## Directions
Report every line of the data where the string "will" appears.
———
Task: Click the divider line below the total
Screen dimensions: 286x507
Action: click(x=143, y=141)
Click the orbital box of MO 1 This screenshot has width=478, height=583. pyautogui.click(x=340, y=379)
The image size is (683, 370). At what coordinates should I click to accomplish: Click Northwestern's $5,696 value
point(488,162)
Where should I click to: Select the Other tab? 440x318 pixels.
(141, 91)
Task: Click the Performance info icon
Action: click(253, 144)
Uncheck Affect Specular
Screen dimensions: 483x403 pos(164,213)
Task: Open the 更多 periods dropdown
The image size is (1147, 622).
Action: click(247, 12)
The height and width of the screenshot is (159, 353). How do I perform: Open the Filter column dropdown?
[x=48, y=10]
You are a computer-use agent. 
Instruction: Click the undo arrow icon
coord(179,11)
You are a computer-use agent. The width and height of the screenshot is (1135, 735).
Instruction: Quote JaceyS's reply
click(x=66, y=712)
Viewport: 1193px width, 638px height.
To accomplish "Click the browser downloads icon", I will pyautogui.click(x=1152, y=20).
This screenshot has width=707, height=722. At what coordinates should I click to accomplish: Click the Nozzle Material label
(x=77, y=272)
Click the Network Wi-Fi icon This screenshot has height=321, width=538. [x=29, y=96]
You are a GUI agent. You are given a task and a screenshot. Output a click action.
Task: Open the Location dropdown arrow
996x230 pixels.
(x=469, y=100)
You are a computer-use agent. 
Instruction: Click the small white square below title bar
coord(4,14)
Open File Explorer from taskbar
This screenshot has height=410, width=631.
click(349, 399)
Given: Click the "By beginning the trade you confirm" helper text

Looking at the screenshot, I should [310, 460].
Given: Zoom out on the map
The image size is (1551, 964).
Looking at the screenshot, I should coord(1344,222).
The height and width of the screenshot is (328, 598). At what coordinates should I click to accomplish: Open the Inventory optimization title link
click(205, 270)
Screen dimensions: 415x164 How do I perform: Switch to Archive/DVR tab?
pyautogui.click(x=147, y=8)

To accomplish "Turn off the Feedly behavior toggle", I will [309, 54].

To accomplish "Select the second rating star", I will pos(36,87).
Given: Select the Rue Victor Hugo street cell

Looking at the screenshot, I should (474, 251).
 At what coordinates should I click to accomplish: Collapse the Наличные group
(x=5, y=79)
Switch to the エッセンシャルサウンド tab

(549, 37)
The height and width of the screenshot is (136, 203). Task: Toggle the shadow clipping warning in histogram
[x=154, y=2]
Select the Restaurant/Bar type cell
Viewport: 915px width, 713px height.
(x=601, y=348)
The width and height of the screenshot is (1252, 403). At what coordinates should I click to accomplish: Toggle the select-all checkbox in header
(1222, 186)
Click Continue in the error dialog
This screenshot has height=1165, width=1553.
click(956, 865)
———
## Solution to this problem
To accomplish "Click the browser downloads icon", I will pyautogui.click(x=1152, y=20).
To accomplish "Turn off the Feedly behavior toggle", I will [309, 54].
To accomplish "Select the second rating star", I will pos(36,87).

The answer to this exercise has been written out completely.